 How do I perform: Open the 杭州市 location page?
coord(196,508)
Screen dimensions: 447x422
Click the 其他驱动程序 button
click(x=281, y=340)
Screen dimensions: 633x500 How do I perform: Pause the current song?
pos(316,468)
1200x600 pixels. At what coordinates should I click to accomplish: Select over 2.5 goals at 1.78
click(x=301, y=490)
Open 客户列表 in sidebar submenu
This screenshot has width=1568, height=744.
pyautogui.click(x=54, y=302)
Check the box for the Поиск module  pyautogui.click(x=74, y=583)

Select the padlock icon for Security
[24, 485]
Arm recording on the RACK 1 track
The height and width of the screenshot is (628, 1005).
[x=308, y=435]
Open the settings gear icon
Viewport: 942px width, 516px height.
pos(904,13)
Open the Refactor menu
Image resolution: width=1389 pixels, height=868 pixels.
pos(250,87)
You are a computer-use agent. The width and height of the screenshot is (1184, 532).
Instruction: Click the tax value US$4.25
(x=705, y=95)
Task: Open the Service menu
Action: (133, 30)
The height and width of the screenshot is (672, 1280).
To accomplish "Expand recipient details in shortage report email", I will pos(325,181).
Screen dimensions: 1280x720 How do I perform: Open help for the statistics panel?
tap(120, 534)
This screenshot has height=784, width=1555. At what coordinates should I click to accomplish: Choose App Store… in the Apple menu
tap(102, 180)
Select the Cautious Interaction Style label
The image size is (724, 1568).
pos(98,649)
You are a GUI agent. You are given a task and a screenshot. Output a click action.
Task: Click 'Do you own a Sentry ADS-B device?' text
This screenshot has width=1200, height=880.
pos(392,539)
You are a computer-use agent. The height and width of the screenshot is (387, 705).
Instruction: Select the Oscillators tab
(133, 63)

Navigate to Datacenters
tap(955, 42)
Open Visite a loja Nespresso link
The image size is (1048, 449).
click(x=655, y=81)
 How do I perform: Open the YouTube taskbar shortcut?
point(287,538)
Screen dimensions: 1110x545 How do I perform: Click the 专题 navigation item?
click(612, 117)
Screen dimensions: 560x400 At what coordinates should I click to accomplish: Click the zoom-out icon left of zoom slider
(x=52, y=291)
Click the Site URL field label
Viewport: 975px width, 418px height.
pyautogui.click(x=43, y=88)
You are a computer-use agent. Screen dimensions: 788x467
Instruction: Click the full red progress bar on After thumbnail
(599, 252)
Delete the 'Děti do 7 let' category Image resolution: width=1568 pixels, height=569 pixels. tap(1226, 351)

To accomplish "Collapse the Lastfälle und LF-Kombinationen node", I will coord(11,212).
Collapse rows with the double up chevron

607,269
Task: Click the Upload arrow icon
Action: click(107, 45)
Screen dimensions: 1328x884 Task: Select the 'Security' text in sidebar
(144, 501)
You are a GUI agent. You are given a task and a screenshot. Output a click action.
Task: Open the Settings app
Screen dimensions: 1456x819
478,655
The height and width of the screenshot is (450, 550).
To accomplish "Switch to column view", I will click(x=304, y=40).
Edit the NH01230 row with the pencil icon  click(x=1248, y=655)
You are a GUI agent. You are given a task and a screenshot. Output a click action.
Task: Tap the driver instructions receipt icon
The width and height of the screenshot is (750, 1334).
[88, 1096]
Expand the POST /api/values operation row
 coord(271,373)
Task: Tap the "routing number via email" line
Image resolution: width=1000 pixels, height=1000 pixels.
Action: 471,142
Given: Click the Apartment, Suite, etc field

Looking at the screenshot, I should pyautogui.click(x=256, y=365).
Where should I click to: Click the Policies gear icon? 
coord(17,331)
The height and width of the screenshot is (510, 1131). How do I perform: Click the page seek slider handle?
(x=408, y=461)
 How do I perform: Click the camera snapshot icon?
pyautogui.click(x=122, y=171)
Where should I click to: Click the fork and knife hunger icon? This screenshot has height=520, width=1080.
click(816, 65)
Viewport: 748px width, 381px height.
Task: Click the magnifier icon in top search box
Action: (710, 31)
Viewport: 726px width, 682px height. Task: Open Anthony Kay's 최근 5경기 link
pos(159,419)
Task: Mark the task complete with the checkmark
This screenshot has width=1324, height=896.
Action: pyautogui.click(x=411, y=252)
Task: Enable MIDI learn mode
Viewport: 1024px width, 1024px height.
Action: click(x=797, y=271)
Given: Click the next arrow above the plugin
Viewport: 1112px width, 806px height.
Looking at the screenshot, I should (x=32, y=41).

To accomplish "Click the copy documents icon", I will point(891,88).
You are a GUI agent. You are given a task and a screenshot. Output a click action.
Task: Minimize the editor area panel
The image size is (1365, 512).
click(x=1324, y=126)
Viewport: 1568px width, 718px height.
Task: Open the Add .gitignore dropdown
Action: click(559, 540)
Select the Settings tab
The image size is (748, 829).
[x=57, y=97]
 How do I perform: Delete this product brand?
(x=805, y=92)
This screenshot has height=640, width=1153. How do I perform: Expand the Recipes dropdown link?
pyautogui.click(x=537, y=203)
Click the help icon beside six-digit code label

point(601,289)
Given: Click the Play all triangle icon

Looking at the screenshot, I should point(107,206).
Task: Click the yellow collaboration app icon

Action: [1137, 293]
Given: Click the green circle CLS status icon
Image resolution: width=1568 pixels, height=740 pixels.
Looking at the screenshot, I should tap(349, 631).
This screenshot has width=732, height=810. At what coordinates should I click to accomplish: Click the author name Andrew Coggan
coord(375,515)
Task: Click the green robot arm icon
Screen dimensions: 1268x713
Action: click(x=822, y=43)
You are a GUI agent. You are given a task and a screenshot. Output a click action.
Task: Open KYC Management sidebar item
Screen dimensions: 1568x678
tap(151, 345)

* [YOUR OBJECTIVE]:
Tally, in the data above, the lines where the word "computer" occurs, and give the figure alone.

* [PROBLEM SOLUTION]:
3